Saturday, April 16, 2022

Les grands sentiments font les bons gueuletons (1973)

"World-wide (English title): Big Sentiments Make for Good Sports" (IMDB.com)

(spoilers!) A few days in the life of two middle-class families who live next door to each other in an apartment building. Irascible curmudgeon Georges' mother has died in a car crash. Authoritarian music-lover Claude's daughter is getting married. Funeral and wedding will happen on the same day. Other characters include Georges' brother Stéphane, who develops a crush on the marrying neighbor, and Claude's cousin Alphonse, a prankster. Claude doesn't own a telephone, so he borrows Georges' whenever he needs to use one, and also for his daughter's incoming calls. Georges likes to lie about his social status (e.g. while both are at the barbershop he tells Claude he has bought a boat). Claude listens to classical music in his cellar. Both families' boys disappear one afternoon and are found (by Claude) leaving a vacant lot in a state of intoxication from smoke and alcohol. On the way to the funeral, Stéphane gets lost in the Paris traffic for a while. One of Claude's wedding guest families arrives after it is over. The master of ceremonies at the wedding dinner is a weird type who goes into a tantrum with his clients for "not letting him do his job"; he imposes some infantile games on them.
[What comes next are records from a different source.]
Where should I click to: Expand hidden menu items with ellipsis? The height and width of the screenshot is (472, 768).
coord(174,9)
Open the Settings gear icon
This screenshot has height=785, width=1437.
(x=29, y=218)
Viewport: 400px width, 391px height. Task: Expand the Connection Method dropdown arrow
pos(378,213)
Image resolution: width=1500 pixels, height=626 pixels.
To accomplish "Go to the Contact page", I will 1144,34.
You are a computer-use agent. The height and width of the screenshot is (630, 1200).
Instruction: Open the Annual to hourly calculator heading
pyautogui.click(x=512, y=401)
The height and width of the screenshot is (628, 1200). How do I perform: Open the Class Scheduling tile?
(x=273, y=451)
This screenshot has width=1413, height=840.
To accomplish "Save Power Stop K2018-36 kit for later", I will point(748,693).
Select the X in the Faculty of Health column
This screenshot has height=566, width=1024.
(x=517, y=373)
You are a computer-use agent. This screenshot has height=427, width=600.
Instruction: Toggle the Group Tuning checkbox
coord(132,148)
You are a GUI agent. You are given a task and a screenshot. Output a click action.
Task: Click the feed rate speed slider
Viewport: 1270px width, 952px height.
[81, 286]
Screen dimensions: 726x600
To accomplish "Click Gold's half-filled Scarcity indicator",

The deceased woman's sister is an extremely obnoxious woman who drives Georges into a fit of fury at the table and is thrown out of the house with her son and daughter. On her way out she demands a ring which she says she had lent her sister; Georges ignores her (he had already removed it from her sister's finger). There is also a busybody female who lives on the same floor as them and likes to stand in the hallway and berate them. And a wheelchair-bound man who is always trying to use the elevator, and irritates everyone.

Entertaining comedy which mines everyday disasters and people's pettinessess and quirks for comicity. It's very well made, and the cast -- especially the two leads -- is in great form. A film like this, which looks for a new gag at every scene, is bound to misfire occasionally, but overall it works well and is certainly an interesting watch.